• **STATED TASK**
Number the rows that start at the line containing "The width and height of the screenshot is (1456, 819)." and end at the line containing "(1166, 238)", leaving out blank lines.

(Raw rows)
+++

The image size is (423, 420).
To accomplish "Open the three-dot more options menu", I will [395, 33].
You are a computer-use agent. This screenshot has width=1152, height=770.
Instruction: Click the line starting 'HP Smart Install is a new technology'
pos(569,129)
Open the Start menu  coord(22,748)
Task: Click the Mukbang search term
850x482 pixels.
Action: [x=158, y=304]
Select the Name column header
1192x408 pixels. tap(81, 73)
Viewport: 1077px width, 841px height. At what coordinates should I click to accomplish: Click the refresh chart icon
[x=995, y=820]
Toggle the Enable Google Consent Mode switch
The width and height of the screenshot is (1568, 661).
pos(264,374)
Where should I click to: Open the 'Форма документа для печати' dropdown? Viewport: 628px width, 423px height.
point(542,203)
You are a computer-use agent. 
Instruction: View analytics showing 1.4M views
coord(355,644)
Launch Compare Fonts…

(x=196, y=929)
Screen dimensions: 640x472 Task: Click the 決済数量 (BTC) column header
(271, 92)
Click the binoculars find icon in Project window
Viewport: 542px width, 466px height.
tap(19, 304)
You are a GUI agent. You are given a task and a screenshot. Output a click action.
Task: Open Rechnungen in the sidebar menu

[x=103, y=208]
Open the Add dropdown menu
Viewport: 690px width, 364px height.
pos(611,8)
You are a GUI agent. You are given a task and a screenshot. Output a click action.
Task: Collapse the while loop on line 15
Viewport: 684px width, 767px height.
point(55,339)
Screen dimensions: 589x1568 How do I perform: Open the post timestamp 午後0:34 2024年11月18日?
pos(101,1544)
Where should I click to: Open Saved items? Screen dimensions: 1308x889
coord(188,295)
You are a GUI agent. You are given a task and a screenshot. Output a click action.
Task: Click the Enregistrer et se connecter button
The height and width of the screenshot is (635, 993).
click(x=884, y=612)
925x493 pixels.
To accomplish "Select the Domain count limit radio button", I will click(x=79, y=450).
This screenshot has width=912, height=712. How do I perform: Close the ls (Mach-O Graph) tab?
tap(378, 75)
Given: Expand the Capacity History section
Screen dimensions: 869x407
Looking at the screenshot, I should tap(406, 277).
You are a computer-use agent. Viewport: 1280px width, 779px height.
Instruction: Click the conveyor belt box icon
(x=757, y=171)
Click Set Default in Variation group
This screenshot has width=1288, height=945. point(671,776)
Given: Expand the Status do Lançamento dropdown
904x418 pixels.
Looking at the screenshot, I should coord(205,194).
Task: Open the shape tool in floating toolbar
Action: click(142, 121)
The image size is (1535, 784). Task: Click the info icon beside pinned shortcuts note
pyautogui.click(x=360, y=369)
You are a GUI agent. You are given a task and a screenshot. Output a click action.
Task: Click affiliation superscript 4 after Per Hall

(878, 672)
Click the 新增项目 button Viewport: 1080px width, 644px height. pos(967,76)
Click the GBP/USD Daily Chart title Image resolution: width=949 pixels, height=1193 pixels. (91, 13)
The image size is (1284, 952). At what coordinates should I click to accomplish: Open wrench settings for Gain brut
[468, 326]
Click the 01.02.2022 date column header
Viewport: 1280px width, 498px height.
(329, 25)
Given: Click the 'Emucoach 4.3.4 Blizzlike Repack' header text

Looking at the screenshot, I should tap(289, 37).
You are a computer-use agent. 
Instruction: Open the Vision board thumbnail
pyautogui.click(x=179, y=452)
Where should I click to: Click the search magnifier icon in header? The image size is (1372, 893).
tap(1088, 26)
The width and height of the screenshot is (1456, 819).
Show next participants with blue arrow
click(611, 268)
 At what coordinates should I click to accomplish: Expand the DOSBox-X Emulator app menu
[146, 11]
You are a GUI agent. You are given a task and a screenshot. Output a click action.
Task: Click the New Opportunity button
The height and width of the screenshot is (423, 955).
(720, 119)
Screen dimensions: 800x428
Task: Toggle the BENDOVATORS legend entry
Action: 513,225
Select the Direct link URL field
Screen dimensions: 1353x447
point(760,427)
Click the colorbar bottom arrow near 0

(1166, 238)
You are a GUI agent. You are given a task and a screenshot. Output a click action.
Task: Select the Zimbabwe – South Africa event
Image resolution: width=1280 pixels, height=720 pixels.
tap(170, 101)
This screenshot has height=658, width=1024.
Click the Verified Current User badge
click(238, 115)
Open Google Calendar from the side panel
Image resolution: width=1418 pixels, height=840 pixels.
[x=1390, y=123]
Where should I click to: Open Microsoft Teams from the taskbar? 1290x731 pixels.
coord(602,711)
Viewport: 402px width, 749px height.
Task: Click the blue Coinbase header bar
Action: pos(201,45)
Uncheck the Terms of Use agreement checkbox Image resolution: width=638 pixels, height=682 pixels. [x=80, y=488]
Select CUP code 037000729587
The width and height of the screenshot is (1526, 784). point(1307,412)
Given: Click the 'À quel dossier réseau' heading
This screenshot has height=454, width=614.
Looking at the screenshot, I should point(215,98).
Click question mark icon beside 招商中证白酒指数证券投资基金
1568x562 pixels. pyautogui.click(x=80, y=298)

+++

• **EXPECTED OUTPUT**
1. The width and height of the screenshot is (1456, 819).
2. Show next participants with blue arrow
3. click(611, 268)
4.  At what coordinates should I click to accomplish: Expand the DOSBox-X Emulator app menu
5. [146, 11]
6. You are a GUI agent. You are given a task and a screenshot. Output a click action.
7. Task: Click the New Opportunity button
8. The height and width of the screenshot is (423, 955).
9. (720, 119)
10. Screen dimensions: 800x428
11. Task: Toggle the BENDOVATORS legend entry
12. Action: 513,225
13. Select the Direct link URL field
14. Screen dimensions: 1353x447
15. point(760,427)
16. Click the colorbar bottom arrow near 0
17. (1166, 238)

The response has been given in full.